- **THE PROBLEM**
Leave the pictures out and repeat the rest of the data below exactly.

- **GIVEN RECORDS**
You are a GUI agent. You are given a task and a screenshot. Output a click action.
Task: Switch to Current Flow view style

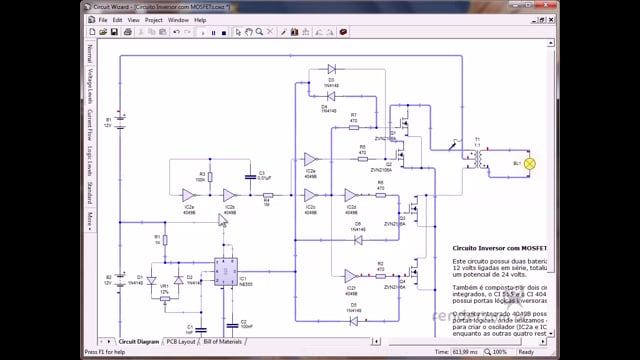point(90,124)
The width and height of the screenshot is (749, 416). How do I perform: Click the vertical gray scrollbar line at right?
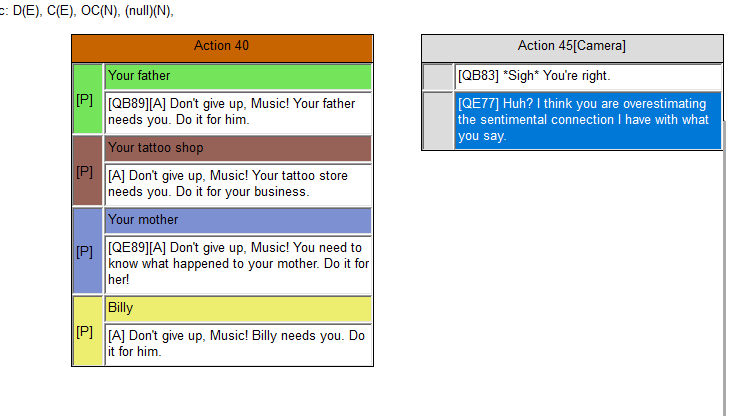(x=725, y=267)
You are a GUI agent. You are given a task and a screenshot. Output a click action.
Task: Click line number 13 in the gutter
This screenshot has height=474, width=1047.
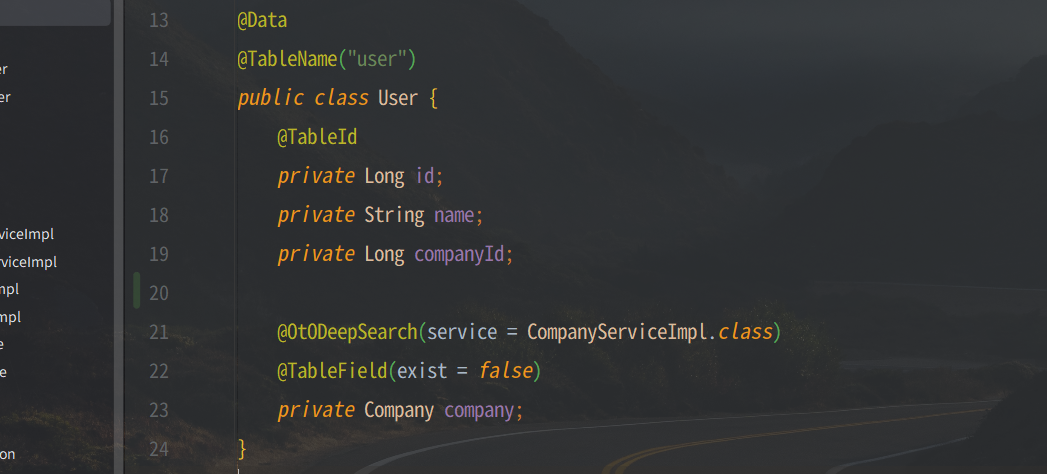click(159, 21)
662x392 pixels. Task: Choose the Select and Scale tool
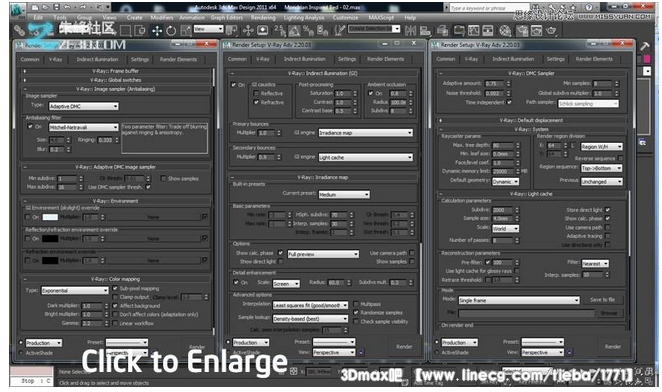[x=186, y=31]
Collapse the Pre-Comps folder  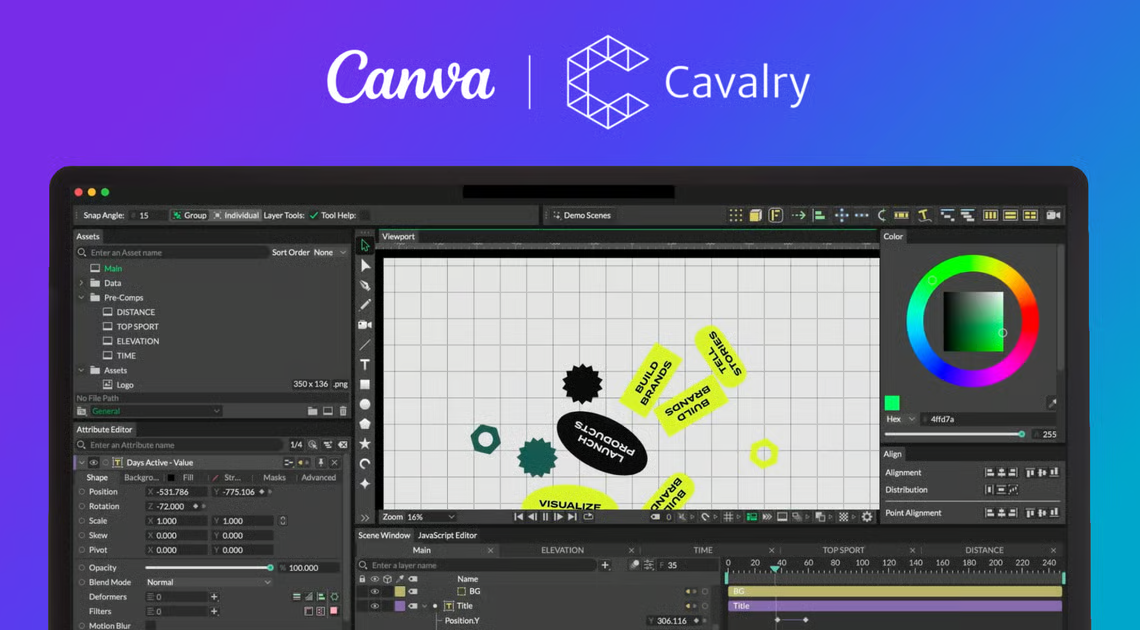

- **RESULT**
You are a GUI agent. You are given a task and a screenshot. Output a click action.
Task: Switch to Current Flow view style

point(90,124)
The width and height of the screenshot is (749, 416). How do I perform: Click the vertical gray scrollbar line at right?
(x=725, y=267)
You are a GUI agent. You are given a task and a screenshot. Output a click action.
Task: Click line number 13 in the gutter
This screenshot has height=474, width=1047.
click(159, 21)
662x392 pixels. Task: Choose the Select and Scale tool
[x=186, y=31]
Collapse the Pre-Comps folder  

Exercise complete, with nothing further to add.